Aside from the brutality of the police interrogation scenes at the top, which feels utterly forced and unbelievable, the narrative structure of the film works well. 18 year-old Jamal is being questioned by the police under suspicion of cheating on an improbable live-aired Indian version of Who Want to Be A Millionaire? The police interrogator asks him how he knew the answer to each question on the show, and, in flashback, we are shown, answer for answer, how uneducated "slumdog" Jamal learned each nugget of information: starting with who was India's biggest star in the 70s to which face appears on an American $100 bill, and so on. As such, the film jumps from the interrogation, back to the game-show, and back to Jamal's past. Conveniently enough, the answers were learned in his life in the order the questions are given, so the flashbacks are in chronological order. This is a narrative conceit that works only because it seems as if all of this is fate or destiny.  It's a clever gimmick, and a well done use of flashback to show the sweep of Jamal's life.

Through the flashbacks Jamal's life story is played out, and we're shown how he and his opportunistic brother Salim were raised in a Muslim slum in Mumbai, how they lost their mother, and how they were on their own from a tender age until adulthood, learning to make their way on the mean streets.

It also tells how they met Latika, a girl orphaned as they were, and whom they are separated from. It's Jamal's need to find her again and again that drives his character, it's why he goes on the Millionaire show.

That last bit, unfortunately, is where the film doesn't work for me.

Jamal's need to find Latika feels unmotivated. The film doesn't make us feel they are star crossed lovers, or even that they share a bond. It's the classic tell not show problem. Latika has barely any dialog is the film. Even when they meet as children, and live together for a time, there's nothing portrayed on screen that made me understand why Jamal would become so obsessed with finding her. Oh, I could theorize on the psychology, but the film never made me feel what was driving Jamal.  Latika is beautiful and tragic and she's been through a lot, yes, but she's a cipher, and cipher's aren't engaging. As such, the central love story just didn't hold together. It felt like the thinnest, ill defined thread, and didn't touch me at all. None of the actors of playing these characters over three different ages had any on-screem chemistry, which further undermines the romance.
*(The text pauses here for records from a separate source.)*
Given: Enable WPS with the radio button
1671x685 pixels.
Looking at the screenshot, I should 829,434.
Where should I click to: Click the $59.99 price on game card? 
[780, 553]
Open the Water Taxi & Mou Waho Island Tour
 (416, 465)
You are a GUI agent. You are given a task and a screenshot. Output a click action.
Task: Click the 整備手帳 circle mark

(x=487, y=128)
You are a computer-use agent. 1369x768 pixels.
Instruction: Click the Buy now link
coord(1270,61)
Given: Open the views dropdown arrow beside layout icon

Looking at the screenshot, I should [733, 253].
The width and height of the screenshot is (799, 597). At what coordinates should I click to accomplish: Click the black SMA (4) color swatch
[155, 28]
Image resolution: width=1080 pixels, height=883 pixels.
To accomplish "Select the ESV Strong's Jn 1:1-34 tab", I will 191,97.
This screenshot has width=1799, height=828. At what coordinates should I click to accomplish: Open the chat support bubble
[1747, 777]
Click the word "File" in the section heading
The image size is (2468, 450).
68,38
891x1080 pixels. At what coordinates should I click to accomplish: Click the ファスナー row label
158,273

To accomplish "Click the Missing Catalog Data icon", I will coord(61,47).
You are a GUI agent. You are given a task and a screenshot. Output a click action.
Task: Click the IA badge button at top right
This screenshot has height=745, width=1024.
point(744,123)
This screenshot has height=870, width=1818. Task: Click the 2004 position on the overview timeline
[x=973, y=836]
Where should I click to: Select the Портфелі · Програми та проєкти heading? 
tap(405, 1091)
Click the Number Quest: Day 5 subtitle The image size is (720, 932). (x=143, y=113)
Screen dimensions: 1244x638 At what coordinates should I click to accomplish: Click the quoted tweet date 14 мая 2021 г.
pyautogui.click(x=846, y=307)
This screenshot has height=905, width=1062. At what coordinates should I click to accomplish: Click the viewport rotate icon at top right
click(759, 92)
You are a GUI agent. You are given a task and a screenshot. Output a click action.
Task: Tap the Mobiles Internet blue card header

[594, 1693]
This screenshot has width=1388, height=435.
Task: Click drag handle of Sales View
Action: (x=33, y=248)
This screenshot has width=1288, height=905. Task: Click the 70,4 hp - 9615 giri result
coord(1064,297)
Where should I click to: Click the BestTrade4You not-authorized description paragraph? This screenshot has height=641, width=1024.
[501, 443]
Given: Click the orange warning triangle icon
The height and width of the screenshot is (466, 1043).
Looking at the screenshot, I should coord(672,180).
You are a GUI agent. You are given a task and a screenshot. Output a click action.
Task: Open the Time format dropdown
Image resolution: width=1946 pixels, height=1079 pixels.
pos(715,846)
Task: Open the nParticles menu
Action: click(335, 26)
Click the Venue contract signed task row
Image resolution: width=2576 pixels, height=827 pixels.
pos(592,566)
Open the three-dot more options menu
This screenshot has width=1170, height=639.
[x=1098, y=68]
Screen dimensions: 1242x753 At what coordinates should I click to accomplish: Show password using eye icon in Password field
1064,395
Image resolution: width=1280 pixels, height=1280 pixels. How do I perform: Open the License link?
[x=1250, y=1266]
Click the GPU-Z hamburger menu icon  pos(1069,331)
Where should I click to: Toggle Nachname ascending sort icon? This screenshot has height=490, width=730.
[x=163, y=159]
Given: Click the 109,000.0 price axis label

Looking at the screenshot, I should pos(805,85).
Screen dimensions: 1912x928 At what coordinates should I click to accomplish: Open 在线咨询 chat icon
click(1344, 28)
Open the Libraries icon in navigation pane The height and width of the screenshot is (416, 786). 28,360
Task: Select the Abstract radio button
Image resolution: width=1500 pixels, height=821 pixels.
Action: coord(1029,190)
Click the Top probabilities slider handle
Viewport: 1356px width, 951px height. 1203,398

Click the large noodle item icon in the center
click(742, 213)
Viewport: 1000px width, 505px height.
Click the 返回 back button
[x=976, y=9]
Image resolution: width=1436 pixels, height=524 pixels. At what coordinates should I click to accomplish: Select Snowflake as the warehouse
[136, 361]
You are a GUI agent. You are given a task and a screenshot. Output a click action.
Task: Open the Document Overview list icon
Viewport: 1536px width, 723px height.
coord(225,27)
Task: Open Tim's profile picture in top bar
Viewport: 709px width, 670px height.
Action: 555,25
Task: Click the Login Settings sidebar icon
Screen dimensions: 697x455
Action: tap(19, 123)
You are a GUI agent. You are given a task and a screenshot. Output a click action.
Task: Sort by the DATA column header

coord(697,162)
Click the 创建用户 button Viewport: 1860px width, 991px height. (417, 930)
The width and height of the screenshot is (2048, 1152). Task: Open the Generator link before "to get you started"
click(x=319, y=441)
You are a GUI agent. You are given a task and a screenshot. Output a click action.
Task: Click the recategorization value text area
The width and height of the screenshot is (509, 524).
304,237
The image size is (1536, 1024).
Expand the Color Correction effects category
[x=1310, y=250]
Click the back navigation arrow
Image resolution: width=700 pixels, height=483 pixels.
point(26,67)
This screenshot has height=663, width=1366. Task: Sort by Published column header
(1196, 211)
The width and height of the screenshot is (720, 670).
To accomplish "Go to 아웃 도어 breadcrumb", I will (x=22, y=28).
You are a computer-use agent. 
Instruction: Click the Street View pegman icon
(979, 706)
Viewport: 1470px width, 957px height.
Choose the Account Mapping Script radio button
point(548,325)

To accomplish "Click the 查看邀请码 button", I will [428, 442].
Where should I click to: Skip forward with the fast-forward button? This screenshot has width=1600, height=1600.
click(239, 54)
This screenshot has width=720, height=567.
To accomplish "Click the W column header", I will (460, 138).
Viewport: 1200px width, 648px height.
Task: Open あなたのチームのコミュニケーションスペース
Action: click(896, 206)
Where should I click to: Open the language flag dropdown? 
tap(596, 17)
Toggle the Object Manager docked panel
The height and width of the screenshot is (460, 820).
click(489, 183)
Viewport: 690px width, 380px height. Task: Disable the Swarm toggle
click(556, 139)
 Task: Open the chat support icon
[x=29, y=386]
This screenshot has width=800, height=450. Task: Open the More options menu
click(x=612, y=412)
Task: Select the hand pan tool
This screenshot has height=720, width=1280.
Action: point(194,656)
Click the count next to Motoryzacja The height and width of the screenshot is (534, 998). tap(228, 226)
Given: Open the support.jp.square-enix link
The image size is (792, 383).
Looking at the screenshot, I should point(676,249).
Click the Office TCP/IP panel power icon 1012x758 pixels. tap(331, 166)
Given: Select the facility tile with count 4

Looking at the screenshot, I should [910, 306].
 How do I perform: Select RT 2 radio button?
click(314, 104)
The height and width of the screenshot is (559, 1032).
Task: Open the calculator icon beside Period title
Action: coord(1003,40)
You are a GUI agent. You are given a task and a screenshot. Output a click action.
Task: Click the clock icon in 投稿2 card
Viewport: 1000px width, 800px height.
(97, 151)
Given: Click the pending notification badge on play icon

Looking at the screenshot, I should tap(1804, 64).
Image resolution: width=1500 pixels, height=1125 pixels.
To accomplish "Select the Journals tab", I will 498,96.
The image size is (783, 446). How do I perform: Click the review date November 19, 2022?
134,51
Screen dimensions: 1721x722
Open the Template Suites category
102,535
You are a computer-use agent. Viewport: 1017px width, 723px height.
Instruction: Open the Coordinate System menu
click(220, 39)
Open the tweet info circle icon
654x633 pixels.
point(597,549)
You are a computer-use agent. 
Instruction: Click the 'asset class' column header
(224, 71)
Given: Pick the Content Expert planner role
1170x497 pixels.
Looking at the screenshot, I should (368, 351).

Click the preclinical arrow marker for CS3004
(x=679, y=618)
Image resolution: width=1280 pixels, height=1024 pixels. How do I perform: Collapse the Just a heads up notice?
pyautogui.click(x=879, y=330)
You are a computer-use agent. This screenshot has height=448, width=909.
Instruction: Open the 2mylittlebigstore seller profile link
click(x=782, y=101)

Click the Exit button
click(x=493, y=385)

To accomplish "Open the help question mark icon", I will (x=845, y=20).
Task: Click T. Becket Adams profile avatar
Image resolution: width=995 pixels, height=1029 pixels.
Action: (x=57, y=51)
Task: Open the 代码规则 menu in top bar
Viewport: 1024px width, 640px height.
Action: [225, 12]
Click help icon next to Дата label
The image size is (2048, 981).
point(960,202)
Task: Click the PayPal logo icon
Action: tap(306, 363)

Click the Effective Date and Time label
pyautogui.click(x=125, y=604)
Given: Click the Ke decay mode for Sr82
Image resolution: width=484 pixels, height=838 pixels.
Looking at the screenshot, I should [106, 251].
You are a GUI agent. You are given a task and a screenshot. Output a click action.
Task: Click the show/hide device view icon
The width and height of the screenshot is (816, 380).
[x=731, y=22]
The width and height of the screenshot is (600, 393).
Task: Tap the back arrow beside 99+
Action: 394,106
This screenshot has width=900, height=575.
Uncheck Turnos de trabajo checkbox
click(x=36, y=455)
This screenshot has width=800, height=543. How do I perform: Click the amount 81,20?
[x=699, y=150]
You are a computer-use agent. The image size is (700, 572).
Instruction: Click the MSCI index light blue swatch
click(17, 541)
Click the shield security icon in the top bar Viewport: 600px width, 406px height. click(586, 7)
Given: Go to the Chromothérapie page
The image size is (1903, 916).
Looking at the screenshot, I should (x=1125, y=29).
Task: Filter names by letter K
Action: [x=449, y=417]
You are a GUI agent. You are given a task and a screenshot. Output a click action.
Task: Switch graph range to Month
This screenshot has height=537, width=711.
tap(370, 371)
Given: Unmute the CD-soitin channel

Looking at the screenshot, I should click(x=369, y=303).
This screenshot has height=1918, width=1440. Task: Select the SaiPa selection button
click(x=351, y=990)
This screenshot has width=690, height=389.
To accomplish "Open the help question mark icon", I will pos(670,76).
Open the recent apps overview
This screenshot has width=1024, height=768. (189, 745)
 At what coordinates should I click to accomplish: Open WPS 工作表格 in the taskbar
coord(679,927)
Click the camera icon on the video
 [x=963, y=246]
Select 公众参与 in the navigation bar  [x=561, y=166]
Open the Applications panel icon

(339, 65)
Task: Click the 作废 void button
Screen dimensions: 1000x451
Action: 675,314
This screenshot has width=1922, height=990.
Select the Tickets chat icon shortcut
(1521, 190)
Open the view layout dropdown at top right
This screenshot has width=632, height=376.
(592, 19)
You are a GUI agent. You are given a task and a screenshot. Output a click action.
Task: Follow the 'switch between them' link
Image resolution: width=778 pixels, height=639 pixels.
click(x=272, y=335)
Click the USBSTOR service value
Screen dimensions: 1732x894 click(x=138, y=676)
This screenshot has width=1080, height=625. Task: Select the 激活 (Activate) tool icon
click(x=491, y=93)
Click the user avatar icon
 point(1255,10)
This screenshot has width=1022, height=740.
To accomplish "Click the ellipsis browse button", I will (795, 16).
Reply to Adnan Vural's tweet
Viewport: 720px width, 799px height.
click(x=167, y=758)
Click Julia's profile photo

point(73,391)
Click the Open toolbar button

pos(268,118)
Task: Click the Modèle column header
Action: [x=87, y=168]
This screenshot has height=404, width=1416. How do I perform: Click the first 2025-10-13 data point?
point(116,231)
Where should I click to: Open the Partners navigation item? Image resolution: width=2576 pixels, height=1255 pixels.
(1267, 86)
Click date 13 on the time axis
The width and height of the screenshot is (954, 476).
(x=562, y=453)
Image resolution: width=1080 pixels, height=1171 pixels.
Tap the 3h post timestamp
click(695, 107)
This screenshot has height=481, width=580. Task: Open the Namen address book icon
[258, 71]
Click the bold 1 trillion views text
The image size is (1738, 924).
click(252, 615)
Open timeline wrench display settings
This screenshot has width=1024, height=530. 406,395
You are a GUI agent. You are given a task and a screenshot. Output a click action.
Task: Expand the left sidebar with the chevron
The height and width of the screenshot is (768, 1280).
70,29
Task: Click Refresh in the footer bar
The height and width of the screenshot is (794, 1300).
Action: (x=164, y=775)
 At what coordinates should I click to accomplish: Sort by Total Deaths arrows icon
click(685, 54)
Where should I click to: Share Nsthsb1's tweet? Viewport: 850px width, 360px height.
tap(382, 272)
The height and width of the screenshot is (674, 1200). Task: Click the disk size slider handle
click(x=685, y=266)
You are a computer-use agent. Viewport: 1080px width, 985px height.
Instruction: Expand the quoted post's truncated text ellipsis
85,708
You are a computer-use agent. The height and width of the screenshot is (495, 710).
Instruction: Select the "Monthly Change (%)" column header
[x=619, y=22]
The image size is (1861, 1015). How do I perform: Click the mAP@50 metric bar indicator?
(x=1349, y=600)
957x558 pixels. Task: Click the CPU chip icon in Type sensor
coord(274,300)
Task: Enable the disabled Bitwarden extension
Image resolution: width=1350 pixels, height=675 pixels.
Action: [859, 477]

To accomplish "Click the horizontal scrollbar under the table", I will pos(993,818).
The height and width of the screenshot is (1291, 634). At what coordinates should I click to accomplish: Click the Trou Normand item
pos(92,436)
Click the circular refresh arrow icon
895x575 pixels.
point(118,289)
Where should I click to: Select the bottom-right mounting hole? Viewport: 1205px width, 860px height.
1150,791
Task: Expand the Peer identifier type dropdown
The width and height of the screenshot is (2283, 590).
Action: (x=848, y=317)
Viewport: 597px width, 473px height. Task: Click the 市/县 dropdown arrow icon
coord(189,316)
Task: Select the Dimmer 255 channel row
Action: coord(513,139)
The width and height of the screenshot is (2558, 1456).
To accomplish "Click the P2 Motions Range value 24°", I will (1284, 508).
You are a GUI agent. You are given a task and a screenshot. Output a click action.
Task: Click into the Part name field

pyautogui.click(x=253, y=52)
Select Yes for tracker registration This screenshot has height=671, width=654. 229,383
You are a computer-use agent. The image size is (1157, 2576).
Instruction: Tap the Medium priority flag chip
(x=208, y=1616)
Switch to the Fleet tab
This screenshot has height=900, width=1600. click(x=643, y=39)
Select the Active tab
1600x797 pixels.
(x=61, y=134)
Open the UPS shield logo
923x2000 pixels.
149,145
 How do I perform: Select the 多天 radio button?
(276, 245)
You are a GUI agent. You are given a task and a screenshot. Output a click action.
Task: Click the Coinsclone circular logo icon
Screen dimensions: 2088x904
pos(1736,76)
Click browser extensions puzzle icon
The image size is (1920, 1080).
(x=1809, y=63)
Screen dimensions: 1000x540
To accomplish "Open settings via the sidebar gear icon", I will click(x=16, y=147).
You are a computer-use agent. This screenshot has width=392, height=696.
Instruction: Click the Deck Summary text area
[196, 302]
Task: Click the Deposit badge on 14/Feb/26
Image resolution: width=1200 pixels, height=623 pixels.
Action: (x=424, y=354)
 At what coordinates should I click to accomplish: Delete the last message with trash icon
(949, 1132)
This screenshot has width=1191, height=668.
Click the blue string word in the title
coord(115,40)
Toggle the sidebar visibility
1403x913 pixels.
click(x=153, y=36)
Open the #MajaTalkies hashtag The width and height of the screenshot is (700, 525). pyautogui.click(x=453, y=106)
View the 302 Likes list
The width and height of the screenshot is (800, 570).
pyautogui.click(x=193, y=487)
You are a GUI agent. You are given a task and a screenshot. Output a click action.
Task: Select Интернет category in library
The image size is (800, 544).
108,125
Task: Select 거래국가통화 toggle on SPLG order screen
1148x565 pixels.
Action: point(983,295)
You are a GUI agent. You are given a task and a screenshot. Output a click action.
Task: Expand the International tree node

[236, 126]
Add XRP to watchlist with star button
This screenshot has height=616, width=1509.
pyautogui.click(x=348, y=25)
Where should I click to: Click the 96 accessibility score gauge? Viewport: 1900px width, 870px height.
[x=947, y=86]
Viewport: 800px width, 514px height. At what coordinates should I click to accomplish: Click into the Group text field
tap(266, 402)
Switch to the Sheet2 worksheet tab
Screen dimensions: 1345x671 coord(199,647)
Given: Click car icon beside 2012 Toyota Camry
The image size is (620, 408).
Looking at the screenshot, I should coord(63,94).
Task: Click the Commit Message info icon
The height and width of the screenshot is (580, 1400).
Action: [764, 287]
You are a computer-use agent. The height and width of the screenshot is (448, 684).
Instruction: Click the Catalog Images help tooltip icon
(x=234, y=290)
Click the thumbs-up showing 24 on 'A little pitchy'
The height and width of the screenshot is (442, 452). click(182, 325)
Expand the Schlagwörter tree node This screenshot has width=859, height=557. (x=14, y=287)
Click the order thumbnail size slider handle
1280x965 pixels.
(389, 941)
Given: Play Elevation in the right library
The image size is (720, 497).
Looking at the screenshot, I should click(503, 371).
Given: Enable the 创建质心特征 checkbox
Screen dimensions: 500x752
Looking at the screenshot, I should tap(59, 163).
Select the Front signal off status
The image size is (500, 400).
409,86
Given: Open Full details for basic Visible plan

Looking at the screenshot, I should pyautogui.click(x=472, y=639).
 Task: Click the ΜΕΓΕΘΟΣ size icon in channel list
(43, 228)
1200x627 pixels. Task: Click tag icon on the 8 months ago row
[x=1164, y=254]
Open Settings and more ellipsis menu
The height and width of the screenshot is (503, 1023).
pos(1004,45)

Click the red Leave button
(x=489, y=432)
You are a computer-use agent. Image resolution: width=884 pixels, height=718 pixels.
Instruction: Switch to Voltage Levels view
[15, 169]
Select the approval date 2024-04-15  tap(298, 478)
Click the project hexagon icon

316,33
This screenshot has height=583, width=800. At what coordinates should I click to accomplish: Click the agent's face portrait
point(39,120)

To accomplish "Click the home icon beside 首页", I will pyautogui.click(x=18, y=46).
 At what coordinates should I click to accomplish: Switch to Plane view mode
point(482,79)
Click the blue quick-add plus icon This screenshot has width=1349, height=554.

On the other hand I thought the children playing the young versions of Jamal and Salim were wonderful, and I found them very engaging. They were very natural and charaismatic. I laughed at their more playful antics many times during the film. Sadly, the same can't be said for the adults playing them, who  seemed like entirely different characters. Adult Jamal (Dev Patel) looks blank and shell shocked most of the time, and adult Salim is just boring.

The film's depiction of the squalor of Mumbai is both appalling and superficial. We see poor children racing through the slums, and a few flashes of the inhabitants, but nothing lasting or engaging. The film shows us great vistas of shacks and shanties, and masses of women doing laundry in 3rd world conditions, but it's all at a distance.

Finally, the Bollywood musical ending at the credits felt disingenuous. This is a very western film, despite its Indian trappings, and what with the product-placement like reliance on Who Wants to Be a Millionaire? As such, the inclusion of a Bollywood song and dance routine at the finish felt like the film was taking on the mantle of something it's not. It felt obligatory and calculated rather than an actual homage.

So, in summary, I enjoyed Slumdog Millionaire, but there's no way this film deserved all its awards and accolades. It's definitely worth watching, but it's no masterpiece.